O dever de prestar pensão alimentícia está intimamente ligado com as condições de trabalho e renda daquele que a presta, em especial no tocante aos valores devidos, que devem ser fixados de maneira proporcional aos rendimentos do devedor. Porém, alterações de emprego ou de salário não alteram automaticamente as decisões judiciais já proferidas, ou acordos celebrados em juízo. O devedor é obrigado a pagar alimentos nos valores, na proporção (nos casos de fixados como percentual sobre o salário), e na forma estabelecida ou acordada.

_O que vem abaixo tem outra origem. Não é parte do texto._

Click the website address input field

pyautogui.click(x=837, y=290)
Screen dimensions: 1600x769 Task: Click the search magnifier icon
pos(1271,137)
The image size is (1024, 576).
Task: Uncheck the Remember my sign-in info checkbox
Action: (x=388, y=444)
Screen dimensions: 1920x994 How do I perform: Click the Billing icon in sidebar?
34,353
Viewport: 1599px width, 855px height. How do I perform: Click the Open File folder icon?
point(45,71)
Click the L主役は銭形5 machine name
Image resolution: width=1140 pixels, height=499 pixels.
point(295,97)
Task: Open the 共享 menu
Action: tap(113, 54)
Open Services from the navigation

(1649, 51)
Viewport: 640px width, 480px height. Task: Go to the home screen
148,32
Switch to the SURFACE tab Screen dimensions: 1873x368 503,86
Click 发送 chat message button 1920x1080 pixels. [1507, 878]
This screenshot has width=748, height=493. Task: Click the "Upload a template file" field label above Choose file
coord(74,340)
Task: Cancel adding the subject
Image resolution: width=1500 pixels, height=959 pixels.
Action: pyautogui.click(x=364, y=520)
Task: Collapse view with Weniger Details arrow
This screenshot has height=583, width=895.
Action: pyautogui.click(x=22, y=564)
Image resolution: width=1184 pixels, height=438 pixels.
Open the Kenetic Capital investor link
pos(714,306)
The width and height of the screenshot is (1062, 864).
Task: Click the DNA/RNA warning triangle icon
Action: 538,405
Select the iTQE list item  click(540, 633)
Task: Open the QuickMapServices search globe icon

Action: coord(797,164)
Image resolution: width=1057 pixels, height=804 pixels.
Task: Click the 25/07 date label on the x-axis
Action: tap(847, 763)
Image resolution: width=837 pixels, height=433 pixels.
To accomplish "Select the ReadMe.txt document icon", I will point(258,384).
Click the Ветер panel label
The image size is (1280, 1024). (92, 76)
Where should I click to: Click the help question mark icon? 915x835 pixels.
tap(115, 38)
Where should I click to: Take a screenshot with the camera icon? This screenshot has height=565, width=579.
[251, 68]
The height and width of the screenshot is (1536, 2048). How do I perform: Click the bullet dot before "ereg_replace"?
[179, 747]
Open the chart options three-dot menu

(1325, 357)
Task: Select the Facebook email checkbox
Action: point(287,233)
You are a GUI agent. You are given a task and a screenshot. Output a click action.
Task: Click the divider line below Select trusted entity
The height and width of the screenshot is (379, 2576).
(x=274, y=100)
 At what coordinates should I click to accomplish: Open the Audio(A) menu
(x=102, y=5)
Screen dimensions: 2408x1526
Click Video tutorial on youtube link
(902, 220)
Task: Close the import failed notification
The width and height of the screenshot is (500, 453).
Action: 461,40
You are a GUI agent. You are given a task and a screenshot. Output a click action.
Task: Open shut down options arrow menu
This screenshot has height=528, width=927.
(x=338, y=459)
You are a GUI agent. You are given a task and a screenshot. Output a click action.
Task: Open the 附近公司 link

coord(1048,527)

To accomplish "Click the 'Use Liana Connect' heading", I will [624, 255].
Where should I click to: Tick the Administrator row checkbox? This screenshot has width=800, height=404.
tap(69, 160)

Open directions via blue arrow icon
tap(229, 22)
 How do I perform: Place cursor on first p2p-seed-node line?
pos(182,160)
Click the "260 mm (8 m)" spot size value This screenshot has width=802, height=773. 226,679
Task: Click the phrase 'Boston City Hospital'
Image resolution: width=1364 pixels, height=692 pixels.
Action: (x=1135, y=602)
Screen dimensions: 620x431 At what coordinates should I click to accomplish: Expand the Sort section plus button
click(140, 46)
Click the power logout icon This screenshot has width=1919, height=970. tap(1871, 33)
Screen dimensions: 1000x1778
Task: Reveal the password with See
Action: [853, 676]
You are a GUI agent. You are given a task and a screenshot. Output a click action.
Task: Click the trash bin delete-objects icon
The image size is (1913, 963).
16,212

Por essa razão, a troca de emprego, ou mesmo a mudança para outro país, não gerará reflexos na obrigação judicialmente fixada, e por isso, o devedor não precisa comunicar o juízo ou tomar qualquer tipo de conduta legal específica. Evidentemente, deverá tomar as devidas providências de cunho prático com vistas a realizar as devidas remessas de valores ao filho, respeitando o câmbio do dia, observados impostos e taxas, garantindo que a pensão esteja integralmente disponível ao filho na data estabelecida.
Por fim, se as partes tiverem interesse em alterar as cláusulas do acordo de alimentos, para aumentá-los ou diminuí-los, por exemplo, em decorrência no novo emprego, neste caso será necessário recorrer ao juízo. O procedimento demanda advogados, mas é muito simples e costuma ser providenciado de maneira rápida e sem grandes entraves burocráticos.